3. The world situation:
Since the fall of Soviet Social imperialism the US imperialism has emerged as the sole super power of the world and it has further intensified its offensive against oppressed nations and people. Under the guise of war against terror the US is leading a war of intervention against the oppressed nations and people of Afghanistan and Iraq and trying to flex its muscle in Asia particularly South Asia which is going to be an epicenter of revolutionary volcano. In one way, the war juggernaut that the US imperialism has been leading is bringing the world towards a global village and on the other it has brought itself under the ring of fire of the rebelling people all over the world.
The present world situation is marked by intensification of all of the contradictions existing in the world. On the part of reactionary camp, the formation of EU, growing competition of Euros with Dollars, revival of Russian economy, new alliance between Russia and China, Russian backing to Iranian nuclear program, Chinese economic growth and her backing to North Korea’s nuclear agenda, etc. is leading towards a new equation against the US imperialism internationally.
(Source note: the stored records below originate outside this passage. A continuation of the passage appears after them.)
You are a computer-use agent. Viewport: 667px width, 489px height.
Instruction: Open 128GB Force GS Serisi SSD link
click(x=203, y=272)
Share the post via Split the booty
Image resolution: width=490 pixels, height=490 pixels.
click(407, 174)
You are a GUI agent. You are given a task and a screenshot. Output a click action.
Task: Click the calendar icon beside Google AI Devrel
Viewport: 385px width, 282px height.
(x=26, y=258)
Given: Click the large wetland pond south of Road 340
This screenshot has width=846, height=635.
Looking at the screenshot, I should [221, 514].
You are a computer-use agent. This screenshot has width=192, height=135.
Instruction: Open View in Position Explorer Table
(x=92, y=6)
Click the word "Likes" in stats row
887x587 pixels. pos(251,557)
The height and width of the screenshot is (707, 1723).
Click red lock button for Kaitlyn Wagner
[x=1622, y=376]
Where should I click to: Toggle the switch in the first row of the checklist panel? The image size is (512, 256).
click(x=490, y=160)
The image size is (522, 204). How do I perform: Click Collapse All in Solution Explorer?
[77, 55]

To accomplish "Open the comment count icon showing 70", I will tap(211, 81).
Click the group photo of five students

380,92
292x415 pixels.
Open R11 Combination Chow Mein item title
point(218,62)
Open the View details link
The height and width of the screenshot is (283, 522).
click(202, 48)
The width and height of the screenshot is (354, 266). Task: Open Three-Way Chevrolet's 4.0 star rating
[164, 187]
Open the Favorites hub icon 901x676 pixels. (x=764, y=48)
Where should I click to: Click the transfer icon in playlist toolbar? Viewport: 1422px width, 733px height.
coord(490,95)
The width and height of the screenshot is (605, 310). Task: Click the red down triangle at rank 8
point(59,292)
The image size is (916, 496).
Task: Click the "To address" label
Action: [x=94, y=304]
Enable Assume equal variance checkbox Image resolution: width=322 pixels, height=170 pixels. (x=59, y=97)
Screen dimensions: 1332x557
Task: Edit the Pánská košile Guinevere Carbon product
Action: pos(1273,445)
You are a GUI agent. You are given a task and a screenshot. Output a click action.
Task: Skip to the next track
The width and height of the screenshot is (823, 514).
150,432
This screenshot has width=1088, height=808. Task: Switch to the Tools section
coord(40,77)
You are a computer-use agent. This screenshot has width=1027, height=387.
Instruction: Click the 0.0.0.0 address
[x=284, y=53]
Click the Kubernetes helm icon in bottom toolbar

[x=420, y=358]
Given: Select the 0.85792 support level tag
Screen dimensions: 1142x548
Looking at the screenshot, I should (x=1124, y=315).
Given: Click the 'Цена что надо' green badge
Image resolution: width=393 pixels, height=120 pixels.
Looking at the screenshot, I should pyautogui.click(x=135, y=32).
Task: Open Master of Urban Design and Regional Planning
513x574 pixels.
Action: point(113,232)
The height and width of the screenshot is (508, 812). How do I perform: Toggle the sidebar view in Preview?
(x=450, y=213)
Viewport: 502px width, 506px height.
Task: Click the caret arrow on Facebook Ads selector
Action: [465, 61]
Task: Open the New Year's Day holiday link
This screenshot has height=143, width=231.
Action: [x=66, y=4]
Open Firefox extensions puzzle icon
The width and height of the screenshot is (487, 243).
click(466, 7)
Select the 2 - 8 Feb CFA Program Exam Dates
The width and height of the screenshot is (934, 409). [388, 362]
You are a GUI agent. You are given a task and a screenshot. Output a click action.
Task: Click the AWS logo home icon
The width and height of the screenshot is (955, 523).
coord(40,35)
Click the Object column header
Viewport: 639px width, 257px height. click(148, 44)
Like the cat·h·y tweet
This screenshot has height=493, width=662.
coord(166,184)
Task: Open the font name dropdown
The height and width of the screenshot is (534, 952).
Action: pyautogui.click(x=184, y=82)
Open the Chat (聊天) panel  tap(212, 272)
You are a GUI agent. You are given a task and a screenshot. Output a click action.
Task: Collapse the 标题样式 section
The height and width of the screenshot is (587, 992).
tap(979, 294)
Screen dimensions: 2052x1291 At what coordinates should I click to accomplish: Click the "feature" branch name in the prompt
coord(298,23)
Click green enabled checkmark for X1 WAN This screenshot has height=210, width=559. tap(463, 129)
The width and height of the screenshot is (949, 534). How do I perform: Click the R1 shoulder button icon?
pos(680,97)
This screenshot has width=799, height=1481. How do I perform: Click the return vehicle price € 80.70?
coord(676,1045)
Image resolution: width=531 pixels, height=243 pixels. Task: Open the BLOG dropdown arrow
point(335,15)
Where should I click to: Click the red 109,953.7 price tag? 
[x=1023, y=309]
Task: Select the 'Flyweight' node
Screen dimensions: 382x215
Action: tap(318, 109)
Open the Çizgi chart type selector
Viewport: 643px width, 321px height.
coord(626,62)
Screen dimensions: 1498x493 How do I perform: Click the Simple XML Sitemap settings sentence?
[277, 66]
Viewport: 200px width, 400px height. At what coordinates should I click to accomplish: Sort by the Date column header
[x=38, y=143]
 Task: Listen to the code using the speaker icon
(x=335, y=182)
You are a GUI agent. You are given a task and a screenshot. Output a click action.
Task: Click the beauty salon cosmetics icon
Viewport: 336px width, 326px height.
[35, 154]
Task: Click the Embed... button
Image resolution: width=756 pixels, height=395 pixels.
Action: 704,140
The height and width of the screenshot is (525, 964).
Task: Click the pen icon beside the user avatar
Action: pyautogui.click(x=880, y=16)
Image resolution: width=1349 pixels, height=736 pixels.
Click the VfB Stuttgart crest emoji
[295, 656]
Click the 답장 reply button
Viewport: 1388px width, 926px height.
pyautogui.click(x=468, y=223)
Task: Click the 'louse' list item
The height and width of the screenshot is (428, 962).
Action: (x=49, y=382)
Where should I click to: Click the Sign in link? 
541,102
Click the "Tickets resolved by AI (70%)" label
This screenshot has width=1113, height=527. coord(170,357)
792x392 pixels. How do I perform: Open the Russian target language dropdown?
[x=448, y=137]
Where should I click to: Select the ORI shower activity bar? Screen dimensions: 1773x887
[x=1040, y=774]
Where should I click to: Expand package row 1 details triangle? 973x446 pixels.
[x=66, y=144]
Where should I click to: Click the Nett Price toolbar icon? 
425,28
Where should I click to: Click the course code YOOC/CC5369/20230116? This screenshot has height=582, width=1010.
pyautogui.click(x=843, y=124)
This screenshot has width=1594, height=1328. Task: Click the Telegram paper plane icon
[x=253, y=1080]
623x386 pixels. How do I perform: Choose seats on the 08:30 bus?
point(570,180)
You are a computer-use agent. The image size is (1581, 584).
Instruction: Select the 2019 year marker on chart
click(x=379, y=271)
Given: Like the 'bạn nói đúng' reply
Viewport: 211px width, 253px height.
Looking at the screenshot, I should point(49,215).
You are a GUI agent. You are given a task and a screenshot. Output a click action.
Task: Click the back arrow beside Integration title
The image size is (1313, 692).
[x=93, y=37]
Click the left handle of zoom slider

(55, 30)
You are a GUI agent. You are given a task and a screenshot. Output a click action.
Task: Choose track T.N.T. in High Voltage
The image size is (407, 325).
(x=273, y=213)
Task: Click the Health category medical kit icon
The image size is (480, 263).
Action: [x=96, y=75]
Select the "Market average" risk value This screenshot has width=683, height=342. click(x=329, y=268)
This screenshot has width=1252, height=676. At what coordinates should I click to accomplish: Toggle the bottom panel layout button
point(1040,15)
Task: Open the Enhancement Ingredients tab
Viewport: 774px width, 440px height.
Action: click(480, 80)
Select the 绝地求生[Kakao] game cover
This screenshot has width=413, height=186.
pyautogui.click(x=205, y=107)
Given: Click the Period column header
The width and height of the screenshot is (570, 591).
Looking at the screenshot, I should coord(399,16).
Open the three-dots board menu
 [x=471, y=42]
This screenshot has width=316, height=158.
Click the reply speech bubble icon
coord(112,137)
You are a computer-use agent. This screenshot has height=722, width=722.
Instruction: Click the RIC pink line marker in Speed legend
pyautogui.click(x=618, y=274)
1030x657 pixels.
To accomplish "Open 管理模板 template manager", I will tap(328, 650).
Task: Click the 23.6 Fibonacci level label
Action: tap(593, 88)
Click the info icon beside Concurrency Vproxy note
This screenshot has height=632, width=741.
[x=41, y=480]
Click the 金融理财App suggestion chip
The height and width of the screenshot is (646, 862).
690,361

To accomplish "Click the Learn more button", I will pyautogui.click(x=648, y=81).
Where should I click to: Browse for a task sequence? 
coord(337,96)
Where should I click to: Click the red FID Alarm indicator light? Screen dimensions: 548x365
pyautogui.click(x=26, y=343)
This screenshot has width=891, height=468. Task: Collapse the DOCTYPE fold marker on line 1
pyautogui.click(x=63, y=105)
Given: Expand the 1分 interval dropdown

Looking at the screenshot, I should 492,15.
In spite of all these, given the military and economic might of the aforesaid countries, they are not right now in a position to stand firmly against the US imperialist interest but are forced to collaborate with it to plunder the world. So, collusion remains the principal aspect among imperialist powers at present.
On the other hand, the challenge before the imperialism, mainly US, is growing from the masses of oppressed nations in various forms, including the people’s wars led by MLM forces. Above all, the victory achieved one after another by people’s war in Nepal, under the leadership of our party, one of the contingents of the international proletarian class, has become a considerable ideological and political troublemaker for imperialism, particularly the US. Its naked intervention in the internal affairs of Nepal, justifies this reality. The development of the people’s war in Nepal, India, Peru, Turkey and Philippines, under the leadership of proletarian vanguard parties, has further sharpened the international principal contradiction.
Not only has the globalization impoverished the underdeveloped countries but the working class of the developed countries too has been affected badly. The industries that cannot compete with multinational companies in the globalised market have been forced to shut down. This, on the one hand, has been augmenting unemployment in those countries and on the other their economy is in serious decline. As a result of this the contradiction between capital and labor is also intensifying. The resentment and anger of the workers that had poured in the streets of France a few months back is an example of this.
This shows that all of the basic contradictions in the world are intensifying. As a result of this, the objective situation for revolution is ripening more than ever. However, no revolutionary crisis has yet emerged. It is mainly our conscious effort that can transform this revolutionary situation into a worldwide revolutionary crisis.Contrary to favorable objective condition for revolution the subjective strength has not been developed to that height from where the proletarian class can initiate and develop people’s war as to create threat for imperialism. It is a positive challenge ahead of the Maoist movement today. But, how much we can transform this challenge into opportunity will depend on and [be] decided by how firmly we grasp MLM, how artistically and dialectically we apply it in the practice of two-line struggle to develop proletarian unity nationally and internationally and how creatively we develop it from the practice of class and two-line struggles to meet new challenges in the concrete condition of present world situation. Business as usual cannot help us fulfill this task except making a spent force of history.